== ACTIVITY ==
Pick every line out of the entries below that holds the string "dialog", and report them.

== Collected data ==
══════════

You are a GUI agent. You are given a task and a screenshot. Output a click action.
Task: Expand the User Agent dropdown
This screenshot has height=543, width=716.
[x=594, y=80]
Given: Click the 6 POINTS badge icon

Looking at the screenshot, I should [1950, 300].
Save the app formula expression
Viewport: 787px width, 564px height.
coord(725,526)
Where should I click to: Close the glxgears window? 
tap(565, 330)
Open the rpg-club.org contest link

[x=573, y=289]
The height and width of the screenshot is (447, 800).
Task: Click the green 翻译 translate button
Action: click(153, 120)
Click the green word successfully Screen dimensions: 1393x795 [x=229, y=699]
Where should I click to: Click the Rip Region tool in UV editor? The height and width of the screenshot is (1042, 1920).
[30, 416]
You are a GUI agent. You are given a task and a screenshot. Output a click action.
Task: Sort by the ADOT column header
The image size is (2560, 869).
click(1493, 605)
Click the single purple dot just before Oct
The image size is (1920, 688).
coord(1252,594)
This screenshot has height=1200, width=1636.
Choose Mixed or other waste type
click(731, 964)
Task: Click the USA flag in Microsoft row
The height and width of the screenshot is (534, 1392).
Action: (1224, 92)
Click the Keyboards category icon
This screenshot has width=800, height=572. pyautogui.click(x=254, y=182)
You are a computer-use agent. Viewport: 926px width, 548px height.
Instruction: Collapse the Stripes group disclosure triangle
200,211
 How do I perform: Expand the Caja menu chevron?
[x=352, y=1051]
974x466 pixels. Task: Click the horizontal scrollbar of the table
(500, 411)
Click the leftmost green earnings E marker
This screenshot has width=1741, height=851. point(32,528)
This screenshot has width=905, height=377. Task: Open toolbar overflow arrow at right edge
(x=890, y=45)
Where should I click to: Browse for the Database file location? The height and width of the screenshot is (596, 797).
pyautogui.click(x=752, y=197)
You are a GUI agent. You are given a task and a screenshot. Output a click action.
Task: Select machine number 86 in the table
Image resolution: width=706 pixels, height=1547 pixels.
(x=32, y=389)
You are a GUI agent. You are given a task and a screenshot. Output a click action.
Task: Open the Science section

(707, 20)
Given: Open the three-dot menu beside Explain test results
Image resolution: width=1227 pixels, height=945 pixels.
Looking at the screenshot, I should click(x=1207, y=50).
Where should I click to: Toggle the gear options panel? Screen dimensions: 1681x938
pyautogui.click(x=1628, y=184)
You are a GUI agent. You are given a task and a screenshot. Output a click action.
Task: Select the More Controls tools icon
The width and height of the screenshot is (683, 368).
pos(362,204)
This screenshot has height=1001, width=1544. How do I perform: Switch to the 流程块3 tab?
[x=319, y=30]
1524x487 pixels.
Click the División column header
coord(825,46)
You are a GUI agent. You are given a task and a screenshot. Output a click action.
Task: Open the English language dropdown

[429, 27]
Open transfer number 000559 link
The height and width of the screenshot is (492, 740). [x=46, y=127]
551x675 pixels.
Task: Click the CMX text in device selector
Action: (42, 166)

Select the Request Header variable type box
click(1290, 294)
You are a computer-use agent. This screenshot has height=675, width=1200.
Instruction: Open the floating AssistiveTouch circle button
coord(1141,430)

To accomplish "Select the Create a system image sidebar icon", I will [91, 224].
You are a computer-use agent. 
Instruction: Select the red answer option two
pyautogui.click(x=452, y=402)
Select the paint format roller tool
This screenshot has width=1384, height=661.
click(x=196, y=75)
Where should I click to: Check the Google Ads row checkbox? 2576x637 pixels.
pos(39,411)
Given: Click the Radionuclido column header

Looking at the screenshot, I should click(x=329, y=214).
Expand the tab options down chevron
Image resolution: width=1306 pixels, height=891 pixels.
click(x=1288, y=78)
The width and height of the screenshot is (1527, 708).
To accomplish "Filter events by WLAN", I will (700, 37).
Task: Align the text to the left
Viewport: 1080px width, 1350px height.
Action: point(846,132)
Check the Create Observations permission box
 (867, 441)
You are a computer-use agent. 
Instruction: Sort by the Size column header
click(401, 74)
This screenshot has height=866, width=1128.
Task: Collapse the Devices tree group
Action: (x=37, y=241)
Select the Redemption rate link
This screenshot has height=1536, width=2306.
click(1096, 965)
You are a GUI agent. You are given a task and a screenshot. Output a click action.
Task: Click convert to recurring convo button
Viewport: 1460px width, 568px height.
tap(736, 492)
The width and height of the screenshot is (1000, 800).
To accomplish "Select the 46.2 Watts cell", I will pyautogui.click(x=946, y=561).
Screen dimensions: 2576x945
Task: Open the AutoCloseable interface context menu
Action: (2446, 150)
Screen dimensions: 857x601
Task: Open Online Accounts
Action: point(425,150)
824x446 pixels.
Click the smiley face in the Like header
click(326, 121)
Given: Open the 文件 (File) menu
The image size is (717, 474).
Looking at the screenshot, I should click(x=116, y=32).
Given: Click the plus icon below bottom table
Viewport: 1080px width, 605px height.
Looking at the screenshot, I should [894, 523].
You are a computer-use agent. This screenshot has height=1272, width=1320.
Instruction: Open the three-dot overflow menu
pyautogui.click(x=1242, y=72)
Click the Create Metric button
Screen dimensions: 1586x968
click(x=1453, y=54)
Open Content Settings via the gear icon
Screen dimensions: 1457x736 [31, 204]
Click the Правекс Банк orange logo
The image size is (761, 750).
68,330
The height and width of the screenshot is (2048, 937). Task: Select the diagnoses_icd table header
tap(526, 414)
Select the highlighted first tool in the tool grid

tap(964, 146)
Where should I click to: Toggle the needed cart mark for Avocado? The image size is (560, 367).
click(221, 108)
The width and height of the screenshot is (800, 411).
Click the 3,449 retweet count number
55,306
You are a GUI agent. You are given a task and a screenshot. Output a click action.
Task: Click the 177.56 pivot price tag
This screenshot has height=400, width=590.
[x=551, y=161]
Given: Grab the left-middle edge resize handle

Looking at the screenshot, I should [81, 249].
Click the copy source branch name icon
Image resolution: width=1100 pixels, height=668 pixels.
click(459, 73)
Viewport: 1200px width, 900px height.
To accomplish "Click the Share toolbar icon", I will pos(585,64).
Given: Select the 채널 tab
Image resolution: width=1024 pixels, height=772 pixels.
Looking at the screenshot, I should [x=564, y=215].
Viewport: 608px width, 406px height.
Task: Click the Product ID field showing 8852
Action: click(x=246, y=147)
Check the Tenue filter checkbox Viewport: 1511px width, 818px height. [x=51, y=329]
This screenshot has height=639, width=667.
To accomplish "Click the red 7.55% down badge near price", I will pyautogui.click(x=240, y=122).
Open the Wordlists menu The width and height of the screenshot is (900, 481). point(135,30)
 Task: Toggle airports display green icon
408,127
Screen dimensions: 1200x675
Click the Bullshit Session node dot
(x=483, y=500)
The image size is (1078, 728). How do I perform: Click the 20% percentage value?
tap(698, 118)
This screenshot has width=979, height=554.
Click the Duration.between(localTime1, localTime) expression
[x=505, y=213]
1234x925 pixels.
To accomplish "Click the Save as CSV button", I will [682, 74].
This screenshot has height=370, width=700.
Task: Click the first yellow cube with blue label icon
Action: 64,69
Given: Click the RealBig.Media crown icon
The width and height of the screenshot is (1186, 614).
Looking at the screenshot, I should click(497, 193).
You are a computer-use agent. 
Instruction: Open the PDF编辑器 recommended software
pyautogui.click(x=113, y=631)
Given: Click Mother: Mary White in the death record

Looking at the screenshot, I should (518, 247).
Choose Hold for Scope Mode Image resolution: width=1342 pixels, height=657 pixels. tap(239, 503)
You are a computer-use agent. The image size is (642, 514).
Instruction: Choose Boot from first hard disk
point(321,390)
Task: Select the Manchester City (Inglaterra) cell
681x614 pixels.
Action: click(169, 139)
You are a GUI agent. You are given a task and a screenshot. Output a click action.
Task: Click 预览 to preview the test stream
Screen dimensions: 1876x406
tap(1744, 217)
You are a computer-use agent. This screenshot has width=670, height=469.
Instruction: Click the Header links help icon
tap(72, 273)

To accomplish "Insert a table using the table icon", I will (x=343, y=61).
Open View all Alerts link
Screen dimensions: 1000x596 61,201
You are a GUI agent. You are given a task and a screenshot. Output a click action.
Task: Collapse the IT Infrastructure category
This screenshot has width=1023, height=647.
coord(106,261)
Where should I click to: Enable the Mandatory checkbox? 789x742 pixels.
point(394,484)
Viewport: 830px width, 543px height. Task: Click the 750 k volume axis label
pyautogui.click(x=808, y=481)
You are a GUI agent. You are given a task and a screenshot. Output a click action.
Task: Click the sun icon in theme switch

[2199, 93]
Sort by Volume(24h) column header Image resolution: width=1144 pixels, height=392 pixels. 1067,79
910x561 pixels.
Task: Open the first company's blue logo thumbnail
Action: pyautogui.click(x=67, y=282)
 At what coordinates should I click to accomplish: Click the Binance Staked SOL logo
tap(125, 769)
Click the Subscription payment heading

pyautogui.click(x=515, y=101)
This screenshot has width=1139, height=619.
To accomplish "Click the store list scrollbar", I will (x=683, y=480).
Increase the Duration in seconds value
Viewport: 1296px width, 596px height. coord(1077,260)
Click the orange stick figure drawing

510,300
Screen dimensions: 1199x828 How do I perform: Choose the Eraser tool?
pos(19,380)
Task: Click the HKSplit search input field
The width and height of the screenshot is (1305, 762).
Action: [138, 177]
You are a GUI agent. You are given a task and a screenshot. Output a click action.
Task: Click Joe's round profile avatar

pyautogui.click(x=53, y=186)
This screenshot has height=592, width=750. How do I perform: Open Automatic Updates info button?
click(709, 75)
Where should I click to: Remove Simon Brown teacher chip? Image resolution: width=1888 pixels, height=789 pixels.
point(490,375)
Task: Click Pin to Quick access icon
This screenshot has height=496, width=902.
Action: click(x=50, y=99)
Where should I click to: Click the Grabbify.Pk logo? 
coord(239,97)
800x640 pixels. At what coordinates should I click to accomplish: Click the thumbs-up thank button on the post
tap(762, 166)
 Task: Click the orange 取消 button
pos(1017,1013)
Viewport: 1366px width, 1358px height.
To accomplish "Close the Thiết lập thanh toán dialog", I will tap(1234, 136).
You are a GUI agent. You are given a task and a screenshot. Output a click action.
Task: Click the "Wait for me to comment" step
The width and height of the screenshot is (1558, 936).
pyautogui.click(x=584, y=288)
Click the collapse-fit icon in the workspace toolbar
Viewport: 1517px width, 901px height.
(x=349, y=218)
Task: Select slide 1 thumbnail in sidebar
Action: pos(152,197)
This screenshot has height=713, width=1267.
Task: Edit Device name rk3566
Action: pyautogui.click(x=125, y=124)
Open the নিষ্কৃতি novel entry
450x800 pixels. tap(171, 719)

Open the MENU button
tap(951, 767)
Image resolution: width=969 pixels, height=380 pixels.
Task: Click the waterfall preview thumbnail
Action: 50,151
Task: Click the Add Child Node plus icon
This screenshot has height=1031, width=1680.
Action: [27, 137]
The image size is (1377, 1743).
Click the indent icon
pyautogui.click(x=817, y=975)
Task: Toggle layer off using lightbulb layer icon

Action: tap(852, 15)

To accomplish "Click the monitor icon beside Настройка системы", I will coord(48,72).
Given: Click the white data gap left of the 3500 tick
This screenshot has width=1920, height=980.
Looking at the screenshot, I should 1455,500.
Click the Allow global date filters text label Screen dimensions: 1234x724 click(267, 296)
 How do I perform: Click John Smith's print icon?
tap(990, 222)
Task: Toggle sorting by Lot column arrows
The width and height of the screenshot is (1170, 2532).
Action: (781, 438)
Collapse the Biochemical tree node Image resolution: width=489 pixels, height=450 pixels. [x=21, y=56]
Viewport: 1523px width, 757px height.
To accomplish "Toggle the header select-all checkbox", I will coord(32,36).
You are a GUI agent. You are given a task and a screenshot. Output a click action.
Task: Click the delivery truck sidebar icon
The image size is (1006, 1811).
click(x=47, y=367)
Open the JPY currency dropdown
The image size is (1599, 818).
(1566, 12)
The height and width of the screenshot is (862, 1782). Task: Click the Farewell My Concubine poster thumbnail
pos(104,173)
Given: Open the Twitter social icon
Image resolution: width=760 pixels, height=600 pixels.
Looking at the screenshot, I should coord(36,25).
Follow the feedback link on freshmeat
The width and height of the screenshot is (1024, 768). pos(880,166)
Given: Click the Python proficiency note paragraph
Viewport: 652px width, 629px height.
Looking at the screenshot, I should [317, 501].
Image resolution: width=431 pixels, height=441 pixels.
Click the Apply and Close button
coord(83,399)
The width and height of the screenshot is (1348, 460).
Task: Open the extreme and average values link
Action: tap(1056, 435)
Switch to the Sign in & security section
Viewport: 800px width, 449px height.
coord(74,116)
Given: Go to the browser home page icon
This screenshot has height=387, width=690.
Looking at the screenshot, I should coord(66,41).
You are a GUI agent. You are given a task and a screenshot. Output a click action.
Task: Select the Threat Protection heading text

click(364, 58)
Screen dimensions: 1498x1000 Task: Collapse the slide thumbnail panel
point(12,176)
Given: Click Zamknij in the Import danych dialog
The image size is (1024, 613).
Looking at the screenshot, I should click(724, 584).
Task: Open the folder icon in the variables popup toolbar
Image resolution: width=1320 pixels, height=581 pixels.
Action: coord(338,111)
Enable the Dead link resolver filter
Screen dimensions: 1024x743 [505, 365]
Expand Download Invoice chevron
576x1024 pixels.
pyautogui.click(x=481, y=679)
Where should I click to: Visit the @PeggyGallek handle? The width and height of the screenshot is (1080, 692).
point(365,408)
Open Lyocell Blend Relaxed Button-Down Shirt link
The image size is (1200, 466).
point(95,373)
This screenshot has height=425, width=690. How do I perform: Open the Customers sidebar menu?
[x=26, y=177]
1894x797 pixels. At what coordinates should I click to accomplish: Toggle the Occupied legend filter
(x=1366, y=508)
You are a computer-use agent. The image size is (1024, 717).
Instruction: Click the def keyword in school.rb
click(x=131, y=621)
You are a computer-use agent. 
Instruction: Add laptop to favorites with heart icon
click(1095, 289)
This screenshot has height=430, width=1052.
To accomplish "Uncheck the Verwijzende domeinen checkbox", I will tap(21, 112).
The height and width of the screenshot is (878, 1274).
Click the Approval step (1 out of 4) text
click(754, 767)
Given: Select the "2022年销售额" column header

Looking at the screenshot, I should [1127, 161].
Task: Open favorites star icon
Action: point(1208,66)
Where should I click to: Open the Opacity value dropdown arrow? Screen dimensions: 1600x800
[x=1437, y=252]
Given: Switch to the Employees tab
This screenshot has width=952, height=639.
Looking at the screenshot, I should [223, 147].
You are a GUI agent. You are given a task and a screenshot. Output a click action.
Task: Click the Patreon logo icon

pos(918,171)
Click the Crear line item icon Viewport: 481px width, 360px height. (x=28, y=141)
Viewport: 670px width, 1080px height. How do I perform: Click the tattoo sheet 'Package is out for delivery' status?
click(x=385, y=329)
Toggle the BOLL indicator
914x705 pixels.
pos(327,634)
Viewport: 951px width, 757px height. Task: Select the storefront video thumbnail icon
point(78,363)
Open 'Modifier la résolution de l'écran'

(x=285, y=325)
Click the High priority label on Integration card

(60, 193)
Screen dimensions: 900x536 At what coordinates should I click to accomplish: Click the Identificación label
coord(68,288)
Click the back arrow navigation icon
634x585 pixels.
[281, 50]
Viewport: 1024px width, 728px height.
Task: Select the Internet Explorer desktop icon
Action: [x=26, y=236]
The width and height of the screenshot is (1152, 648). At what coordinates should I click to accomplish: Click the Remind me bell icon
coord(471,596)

══════════

== EXERCISE RESPONSE ==
To accomplish "Close the Thiết lập thanh toán dialog", I will tap(1234, 136).
Given: Click Zamknij in the Import danych dialog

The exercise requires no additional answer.